Isabel Ruiz: el sueño y la resistencia


Javier Payeras_ Perfil Casi literal_No encuentro entre mis archivos la entrevista que le hice a Isabel Ruiz en 1999 y que se publicó en un suplemento dominical de un periódico extinto.

Aquella tarde en su casa fue muy divertida. Entre historia e historia nos tomamos tres botellas de vino. Ella, sentada en el sofá, al fondo un cuadro de azules intensos. ¿Río Negro? Su pelo corto, sus lentes amplios, un chaleco de lana azul. Su voz y su forma ilimitada de reírse de mis chistes barriobajeros. Tanto quise a Isabel Ruiz, tanto la quiero. Aquella tarde no llevé grabadora, me dediqué a tomar notas. Esa pequeña libreta de pasta amarilla sí que la conservo, fue un 2 de junio y mis apuntes consisten en una lista de términos como caseína, azul cobalto, pavorreal, yesca; o nombres: Francisco Toledo, Joseph Beuys, Julio Cortázar, Néstor García Canclini…

Seguramente cada enunciado me sirvió como una serie de puntos a hilar de un extremo a otro. El texto salió impreso como una galaxia hecha con sus ideas. Acaso porque su pensamiento lo articulaba a relámpagos y no seguía ninguna linealidad dejó su expresión abierta al asombro o a los senderos creativos que todavía no hemos explorado.

▸ **EXTRACTO DE DATOS**
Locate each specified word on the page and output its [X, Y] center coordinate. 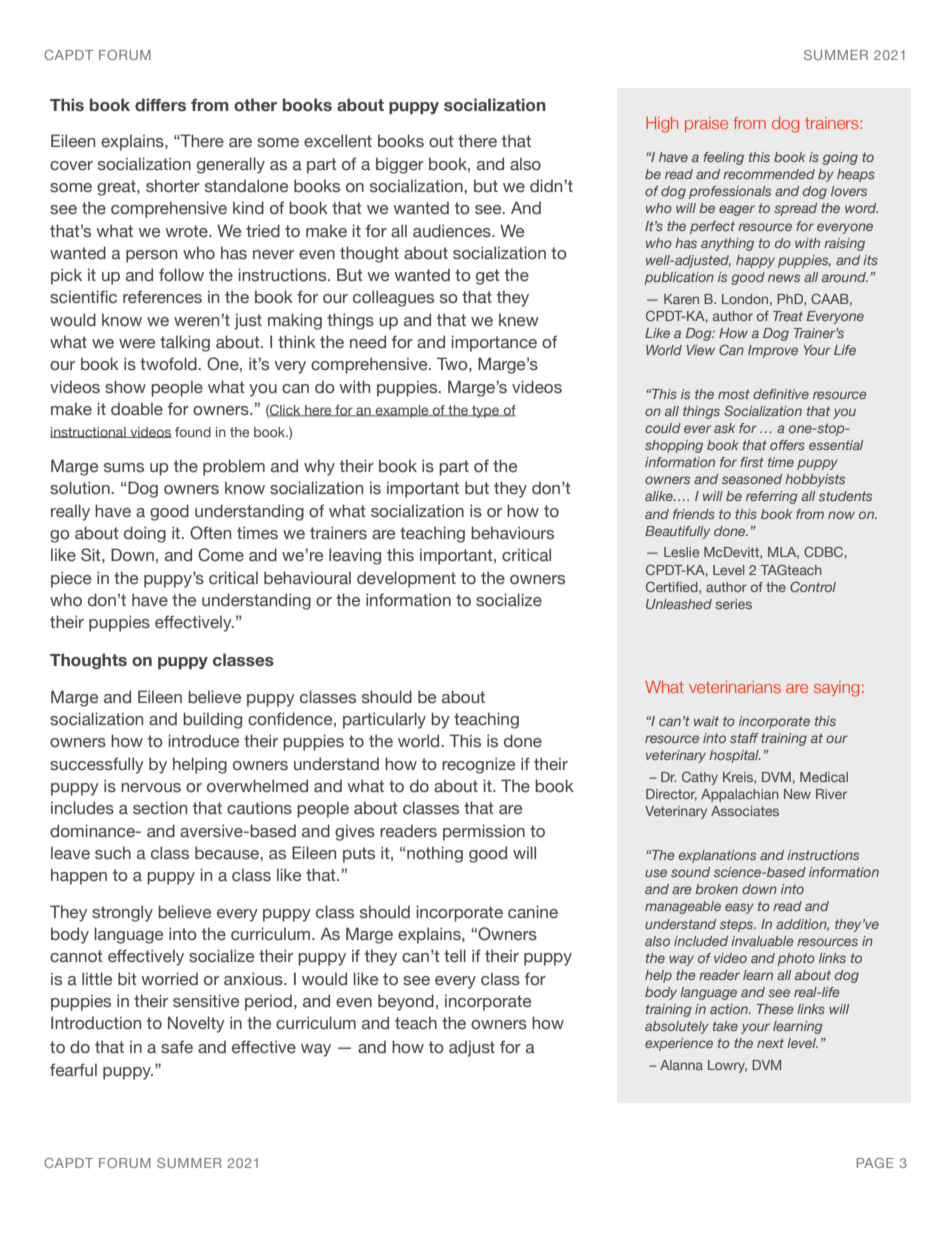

▸ **POR HACER**
A – Reemplaza "suplemento dominical" por "semanario cultural" y escribe de nuevo el perfil de Isabel Ruiz desde "Isabel Ruiz: el" hasta "un periódico extinto.", ambos incluidos.
B – En el perfil de Isabel Ruiz, ¿cuántas botellas de vino se tomaron aquella tarde?
C – Continúa el perfil de Isabel Ruiz a partir de su última oración.
Las líneas son un material independiente del texto.

▸ **RESPUESTAS**
A –
Isabel Ruiz: el sueño y la resistencia


Javier Payeras_ Perfil Casi literal_No encuentro entre mis archivos la entrevista que le hice a Isabel Ruiz en 1999 y que se publicó en un semanario cultural de un periódico extinto.

B – Se tomaron tres botellas de vino.

C –
La obra de Isabel Ruiz inicia con una mancha. Un punto rojo que gradualmente se va expandiendo. Una gota de sangre que crece sobre un algodón empapado de alcohol cubriendo una herida. La forma escandalosa y desproporcionada del sonido en el color. Algo que avanza rápidamente como si fuera un papel incendiándose. Cada imagen que nos dejó es el resultado de esa gota de sangre que absorbe el vacío. En tal accidente del barroco surgen rostros o sombras, manierismos y palabras o números como un sumatorio total de nombres desaparecidos o vigentes.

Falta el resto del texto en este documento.